At the end of createFields in OLE2, I added this code:
if "root[0]" in self:
self.seekBit(0)
stream=self["root[0]"].group.createInputStream()
psfield=OfficeRootEntry(stream)
RootSeekableFieldSet.__init__(psfield,self,"root",stream,"Document Fragment Group: root",stream.size)
psfield.ole2=self
yield psfield
Yes, there is voodoo. Basically, if any root entries were found (summary and doc_summary entries follow), it seeks to the beginning (to allow for enough perceived space to store the data) and then creates a stream from the fragment_group (which happens to be a StringInputStream?), initializes a parser for it, and then attaches the parser to the main document.
Now, with an unmodified base library, this fails with an AssertionError?: the parent stream must match the child stream. If this line is commented out, the stream functions perfectly, allowing inspection of the contained elements.

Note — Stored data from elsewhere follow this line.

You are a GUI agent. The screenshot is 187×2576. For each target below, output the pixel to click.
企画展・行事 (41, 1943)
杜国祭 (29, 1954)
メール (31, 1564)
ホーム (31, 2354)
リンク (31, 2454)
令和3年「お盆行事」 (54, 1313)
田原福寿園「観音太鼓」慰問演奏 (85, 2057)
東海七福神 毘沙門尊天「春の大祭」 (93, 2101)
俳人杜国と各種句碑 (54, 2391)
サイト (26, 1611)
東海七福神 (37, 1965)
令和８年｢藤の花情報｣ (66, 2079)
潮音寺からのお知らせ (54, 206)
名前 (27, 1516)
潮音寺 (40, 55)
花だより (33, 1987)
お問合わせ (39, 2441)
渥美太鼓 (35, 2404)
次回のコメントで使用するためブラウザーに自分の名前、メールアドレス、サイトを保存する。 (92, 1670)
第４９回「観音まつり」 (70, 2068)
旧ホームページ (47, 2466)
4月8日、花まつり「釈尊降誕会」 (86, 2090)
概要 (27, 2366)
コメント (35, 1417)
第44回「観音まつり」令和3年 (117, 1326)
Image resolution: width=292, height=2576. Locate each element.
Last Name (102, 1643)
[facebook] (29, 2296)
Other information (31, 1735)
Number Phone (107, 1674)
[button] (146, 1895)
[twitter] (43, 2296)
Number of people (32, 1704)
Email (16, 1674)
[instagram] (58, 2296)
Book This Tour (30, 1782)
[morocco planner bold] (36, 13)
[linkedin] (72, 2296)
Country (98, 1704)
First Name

The OfficeRootEntry? parser isn't registered with the main parser list, as it doesn't function on its own (it requires variables and methods from the parent OLE2 parser, which is linked by the above code). Thus, the substream "technique" appears to be the only truly viable way of reading the data (the parser can't be attached to the stream directly because it is heavily fragmented in my test file, with over 12 separate fragments; and the function seekSBlock assumes a contiguous stream).
I therefore suggest removing the assertion for
assert id(self.stream) == id(parent.stream)
in hachoir_core.field.basic_field_set.py.